→ **Directions**
The lines to print are the one containing "Viewport: 924px width, 1308px height." and every line after it through the end of the entries below. Print them exactly and nothing else.

→ **Saved entries**
[Start of Attachment]

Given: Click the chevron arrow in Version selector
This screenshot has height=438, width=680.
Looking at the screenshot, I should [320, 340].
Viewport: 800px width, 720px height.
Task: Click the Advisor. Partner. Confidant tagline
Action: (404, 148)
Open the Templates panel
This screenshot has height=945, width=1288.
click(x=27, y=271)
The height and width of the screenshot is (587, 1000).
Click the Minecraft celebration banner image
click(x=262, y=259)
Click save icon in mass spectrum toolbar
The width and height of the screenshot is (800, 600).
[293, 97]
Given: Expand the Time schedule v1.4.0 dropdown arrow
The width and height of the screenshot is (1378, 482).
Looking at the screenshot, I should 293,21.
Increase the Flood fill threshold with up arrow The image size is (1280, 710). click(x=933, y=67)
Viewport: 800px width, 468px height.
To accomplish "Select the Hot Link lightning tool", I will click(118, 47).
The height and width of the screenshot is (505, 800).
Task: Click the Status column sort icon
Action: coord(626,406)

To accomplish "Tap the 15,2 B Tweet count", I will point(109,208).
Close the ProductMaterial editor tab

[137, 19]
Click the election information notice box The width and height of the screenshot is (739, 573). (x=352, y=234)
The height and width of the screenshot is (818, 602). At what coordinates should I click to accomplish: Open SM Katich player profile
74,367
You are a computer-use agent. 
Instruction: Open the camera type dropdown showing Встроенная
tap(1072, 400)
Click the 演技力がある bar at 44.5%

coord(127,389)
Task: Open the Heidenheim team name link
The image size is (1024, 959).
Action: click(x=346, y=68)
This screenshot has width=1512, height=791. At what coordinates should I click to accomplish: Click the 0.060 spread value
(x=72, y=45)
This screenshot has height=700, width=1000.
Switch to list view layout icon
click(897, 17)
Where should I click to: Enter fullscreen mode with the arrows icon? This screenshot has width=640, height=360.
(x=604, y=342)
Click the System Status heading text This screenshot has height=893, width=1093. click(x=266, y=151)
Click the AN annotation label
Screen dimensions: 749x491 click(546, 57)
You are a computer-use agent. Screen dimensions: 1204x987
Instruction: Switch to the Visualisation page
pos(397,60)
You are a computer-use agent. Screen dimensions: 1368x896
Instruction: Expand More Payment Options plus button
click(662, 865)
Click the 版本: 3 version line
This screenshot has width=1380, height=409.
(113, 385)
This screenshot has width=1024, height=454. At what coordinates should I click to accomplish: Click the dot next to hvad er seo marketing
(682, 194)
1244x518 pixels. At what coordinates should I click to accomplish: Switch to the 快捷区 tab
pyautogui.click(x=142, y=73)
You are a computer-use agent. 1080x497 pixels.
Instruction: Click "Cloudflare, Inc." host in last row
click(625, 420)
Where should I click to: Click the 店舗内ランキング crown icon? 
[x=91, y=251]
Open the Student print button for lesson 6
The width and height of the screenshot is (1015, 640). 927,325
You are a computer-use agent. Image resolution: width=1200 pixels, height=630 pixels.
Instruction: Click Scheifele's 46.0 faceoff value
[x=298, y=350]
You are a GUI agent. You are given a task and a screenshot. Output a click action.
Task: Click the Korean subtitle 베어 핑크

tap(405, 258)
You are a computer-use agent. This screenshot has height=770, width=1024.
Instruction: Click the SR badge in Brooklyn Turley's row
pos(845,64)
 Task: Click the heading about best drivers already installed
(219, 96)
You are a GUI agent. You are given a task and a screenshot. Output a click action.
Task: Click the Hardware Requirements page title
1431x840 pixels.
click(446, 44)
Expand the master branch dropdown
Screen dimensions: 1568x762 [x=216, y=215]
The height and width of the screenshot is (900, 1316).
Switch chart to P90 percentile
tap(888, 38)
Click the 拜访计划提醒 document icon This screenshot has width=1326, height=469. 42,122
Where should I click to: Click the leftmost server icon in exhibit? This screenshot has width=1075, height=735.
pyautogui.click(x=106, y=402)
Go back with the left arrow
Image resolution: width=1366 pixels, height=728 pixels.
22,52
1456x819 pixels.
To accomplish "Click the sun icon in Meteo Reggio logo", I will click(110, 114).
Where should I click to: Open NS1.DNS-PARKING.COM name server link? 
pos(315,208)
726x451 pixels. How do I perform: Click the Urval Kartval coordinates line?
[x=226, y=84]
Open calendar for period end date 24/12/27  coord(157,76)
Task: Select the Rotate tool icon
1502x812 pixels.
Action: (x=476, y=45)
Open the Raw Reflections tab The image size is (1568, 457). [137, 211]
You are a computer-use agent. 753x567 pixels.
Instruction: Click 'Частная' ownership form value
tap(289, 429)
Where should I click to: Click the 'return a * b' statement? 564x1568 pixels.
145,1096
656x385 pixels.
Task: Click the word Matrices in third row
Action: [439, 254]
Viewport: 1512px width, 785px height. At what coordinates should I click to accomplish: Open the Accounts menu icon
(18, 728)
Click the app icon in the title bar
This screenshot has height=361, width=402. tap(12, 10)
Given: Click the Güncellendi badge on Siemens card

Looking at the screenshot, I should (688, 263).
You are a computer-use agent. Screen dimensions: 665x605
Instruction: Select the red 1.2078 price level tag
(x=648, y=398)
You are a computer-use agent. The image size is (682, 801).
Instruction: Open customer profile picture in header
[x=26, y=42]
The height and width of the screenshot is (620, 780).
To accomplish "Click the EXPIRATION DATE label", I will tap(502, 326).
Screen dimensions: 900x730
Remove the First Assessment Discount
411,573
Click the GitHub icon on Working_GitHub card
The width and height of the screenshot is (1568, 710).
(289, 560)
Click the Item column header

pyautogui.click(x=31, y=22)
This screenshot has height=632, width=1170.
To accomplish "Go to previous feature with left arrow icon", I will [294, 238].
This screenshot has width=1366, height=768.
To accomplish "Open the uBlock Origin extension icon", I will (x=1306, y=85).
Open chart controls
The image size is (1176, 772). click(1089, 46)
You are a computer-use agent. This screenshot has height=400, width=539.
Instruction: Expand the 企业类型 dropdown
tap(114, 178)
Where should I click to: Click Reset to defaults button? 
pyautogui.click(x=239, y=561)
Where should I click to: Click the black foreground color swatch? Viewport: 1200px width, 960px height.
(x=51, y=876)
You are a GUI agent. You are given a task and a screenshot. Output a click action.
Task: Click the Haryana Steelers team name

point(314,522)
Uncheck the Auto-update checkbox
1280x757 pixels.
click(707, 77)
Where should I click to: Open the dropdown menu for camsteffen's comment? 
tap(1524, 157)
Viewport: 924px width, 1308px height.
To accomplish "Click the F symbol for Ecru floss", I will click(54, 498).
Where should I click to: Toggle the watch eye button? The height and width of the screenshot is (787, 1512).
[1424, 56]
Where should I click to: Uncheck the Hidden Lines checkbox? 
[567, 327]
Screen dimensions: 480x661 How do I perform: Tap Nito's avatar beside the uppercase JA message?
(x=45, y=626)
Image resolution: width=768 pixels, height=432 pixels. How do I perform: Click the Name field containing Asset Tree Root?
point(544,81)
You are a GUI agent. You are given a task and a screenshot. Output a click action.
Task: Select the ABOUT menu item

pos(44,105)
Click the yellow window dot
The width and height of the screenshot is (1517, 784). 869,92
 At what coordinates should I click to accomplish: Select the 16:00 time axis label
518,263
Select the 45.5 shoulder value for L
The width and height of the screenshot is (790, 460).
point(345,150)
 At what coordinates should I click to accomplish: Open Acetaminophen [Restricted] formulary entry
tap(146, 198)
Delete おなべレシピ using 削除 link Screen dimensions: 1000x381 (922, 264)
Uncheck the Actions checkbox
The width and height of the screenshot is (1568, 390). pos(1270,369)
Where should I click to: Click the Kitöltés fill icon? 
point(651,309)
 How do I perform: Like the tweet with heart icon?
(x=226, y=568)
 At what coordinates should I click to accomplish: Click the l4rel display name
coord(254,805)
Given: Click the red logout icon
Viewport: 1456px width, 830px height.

[End of Attachment]

→ **Your response**
Viewport: 924px width, 1308px height.
To accomplish "Click the F symbol for Ecru floss", I will click(54, 498).
Where should I click to: Toggle the watch eye button? The height and width of the screenshot is (787, 1512).
[1424, 56]
Where should I click to: Uncheck the Hidden Lines checkbox? 
[567, 327]
Screen dimensions: 480x661 How do I perform: Tap Nito's avatar beside the uppercase JA message?
(x=45, y=626)
Image resolution: width=768 pixels, height=432 pixels. How do I perform: Click the Name field containing Asset Tree Root?
point(544,81)
You are a GUI agent. You are given a task and a screenshot. Output a click action.
Task: Select the ABOUT menu item

pos(44,105)
Click the yellow window dot
The width and height of the screenshot is (1517, 784). 869,92
 At what coordinates should I click to accomplish: Select the 16:00 time axis label
518,263
Select the 45.5 shoulder value for L
The width and height of the screenshot is (790, 460).
point(345,150)
 At what coordinates should I click to accomplish: Open Acetaminophen [Restricted] formulary entry
tap(146, 198)
Delete おなべレシピ using 削除 link Screen dimensions: 1000x381 (922, 264)
Uncheck the Actions checkbox
The width and height of the screenshot is (1568, 390). pos(1270,369)
Where should I click to: Click the Kitöltés fill icon? 
point(651,309)
 How do I perform: Like the tweet with heart icon?
(x=226, y=568)
 At what coordinates should I click to accomplish: Click the l4rel display name
coord(254,805)
Given: Click the red logout icon
Viewport: 1456px width, 830px height.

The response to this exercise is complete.